On September 16, noted Pope Francis biographer Paul Vallely gave a talk at Boston College entitled “The Pope of the Poor in the World’s Richest Nation.” Vallely, an award-winning British journalist who recently published his second book on the pope, Pope Francis: The Struggle for the Soul of Catholicism, was invited to speak by The Jesuit Institute of Boston College. He centered his talk on the Pope’s then upcoming visit to the United States, and what message the Pope would likely leave with Americans.
Vallely noted an increasing focus on pastoralism, saying that of all the audiences Pope Francis would encounter in the United States, the general public would take center stage: “His prime emphasis is going to be on engaging ordinary people rather than the national, international elite.” As evidence of this approach, Vallely gave several examples of Pope Francis’ recent encounters with ordinary Catholics and mentioned his recent move to reform annulment procedures: “The public gesture toward compassion is clear and dramatic,” Vallely said.
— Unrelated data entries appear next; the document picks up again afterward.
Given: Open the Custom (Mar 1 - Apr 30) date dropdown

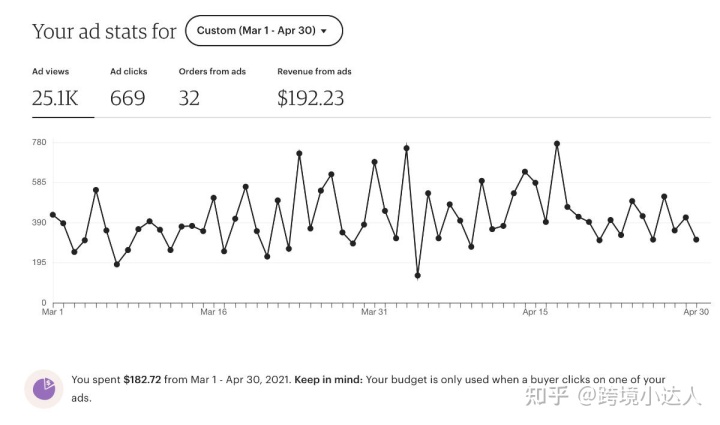Looking at the screenshot, I should [x=263, y=31].
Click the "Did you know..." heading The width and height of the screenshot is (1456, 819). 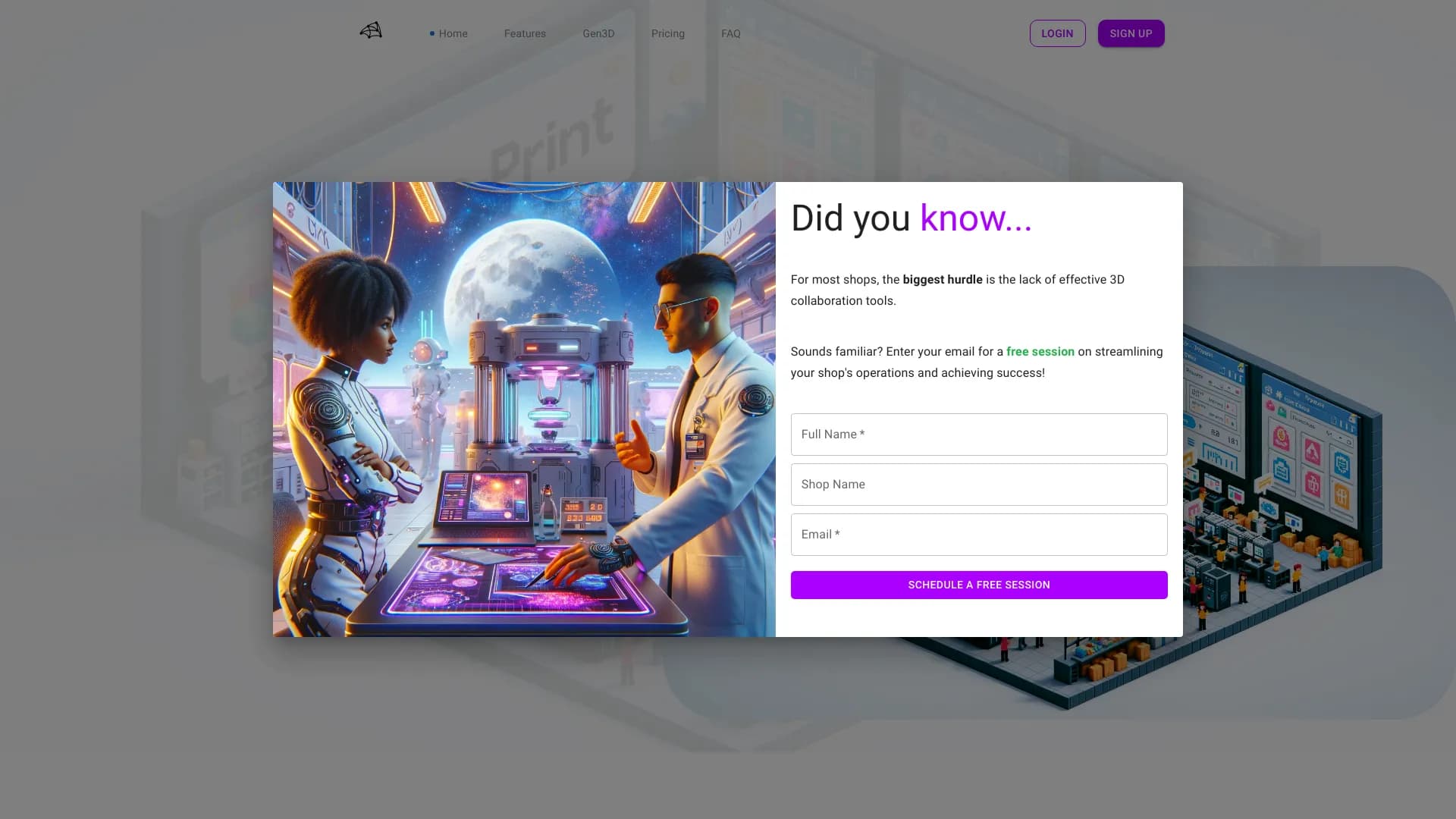(x=911, y=218)
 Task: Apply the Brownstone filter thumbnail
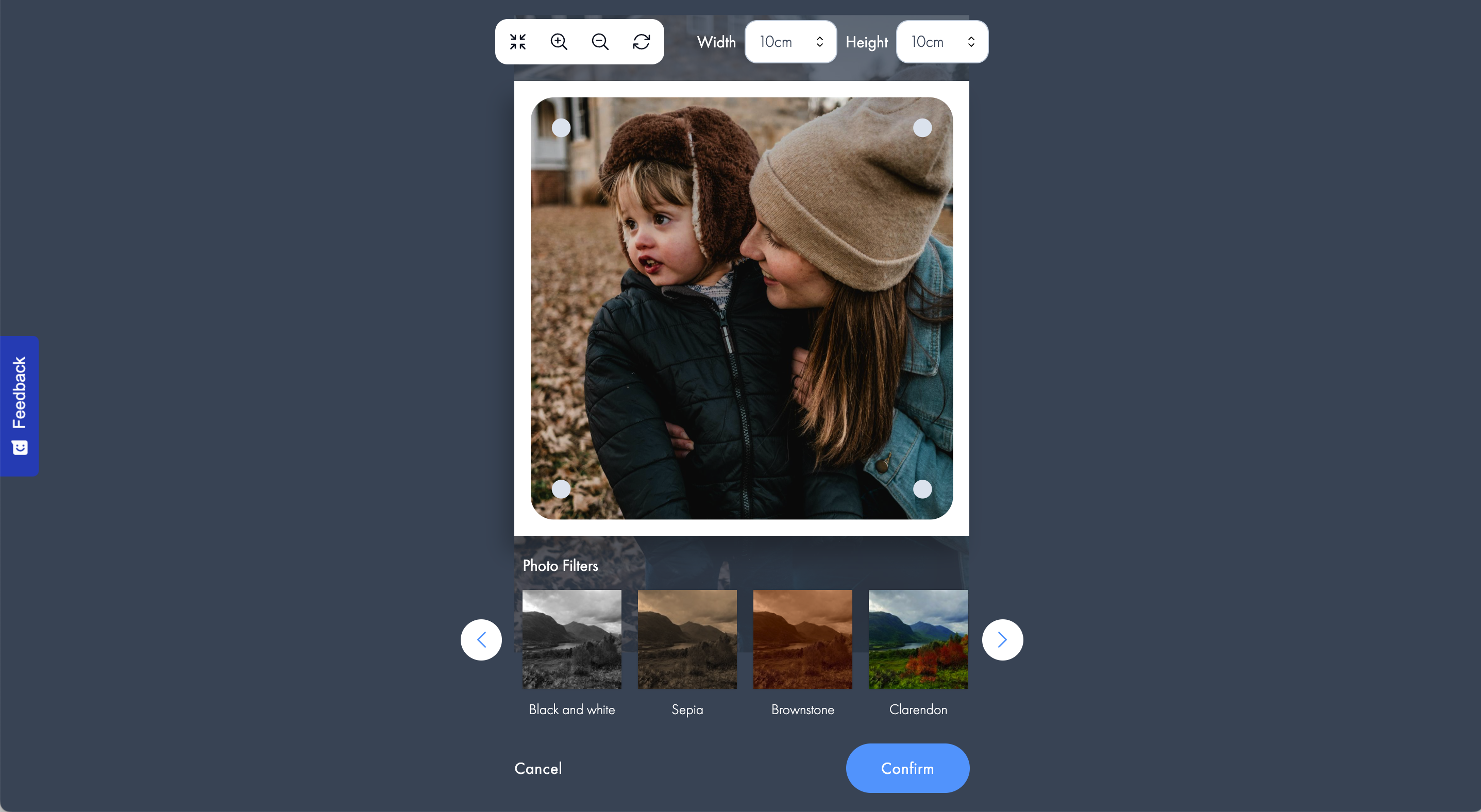[802, 639]
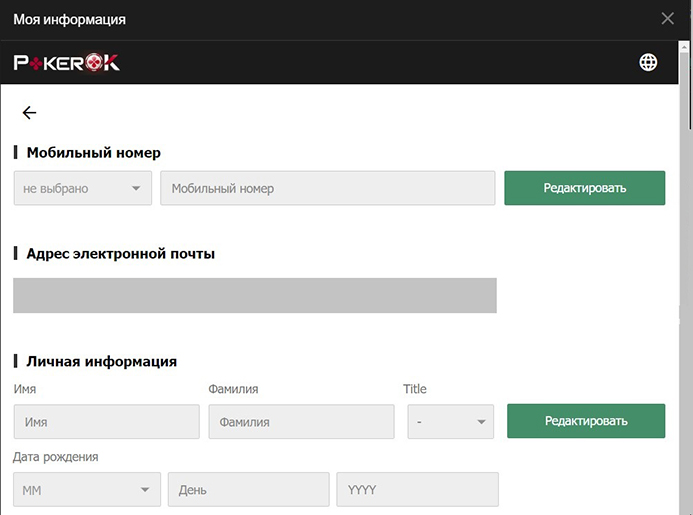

In his remarks to public officials and U.S. bishops, Vallely expects the pope to be uncompromising, yet tactful. Vallely explained how the pope’s popularity dropped with the publication of Laudato Si, because in addition to its call to protect the environment, it also included a “condemnation of unfettered capitalism,” turning many more conservative Americans against the pope. Vallely compared Pope Francis to the two popes before him, and said that although Benedict and John Paul II had made similar statements, neither saw economic ethics as a prominent issue of their papacy. Pope Francis, on the other hand, has “shifted the Church’s focus away from sex, sexual ethics, and [toward] money,” and brought Catholic social teaching, with its emphasis on social justice, to the forefront. It is this message Vallely said he expects the pope to bring to American politicians as well as U.S. bishops, and this message that he expects will encounter resistance.
Yet while Vallely said to “expect confrontation” in Pope Francis’ visit to the States, he also emphasized the pope’s “tactical savvy,” and said that the pope will be striving for balance. Vallely explained that while Pope Francis has streamlined the annulment process and extended the power to forgive abortions to all priests for the upcoming Year of Mercy (usually a more complicated process requiring a bishop), he has not actually changed any Church doctrines on these matters. His actions have been more aimed toward transforming the Church’s outward message to the world than altering Her internal teachings. Vallely said, “It moves, again, the Church out of the sphere of doctrine and rules and signals that Francis thinks the Church needs to develop the emotional intelligence to reach out to women who feel alienated from the Church after their decision to have an abortion.”
Vallely explained that the pope balanced this move with “an olive branch to breakaway traditionalists” on the other side of a spectrum, through a similar decision to recognize, during the Year of Mercy, the ministry of an extremely conservative group of Catholic priests who broke away from the church in the 1990s. Vallely also noted that the pope has actually given license to more conservative members of Church hierarchy to resist his message, saying, “Let’s get resistance out into the open, that’s more healthy.” Ultimately, Vallely evaluated the pope’s efforts as an attempt to move the church from the right back to the middle, rather than to the left. Yet he continued to emphasize that this is a “pope of challenge,” that “the poor …are the people to whom he feels that he is accountable,” and that he will not compromise in his efforts on their behalf.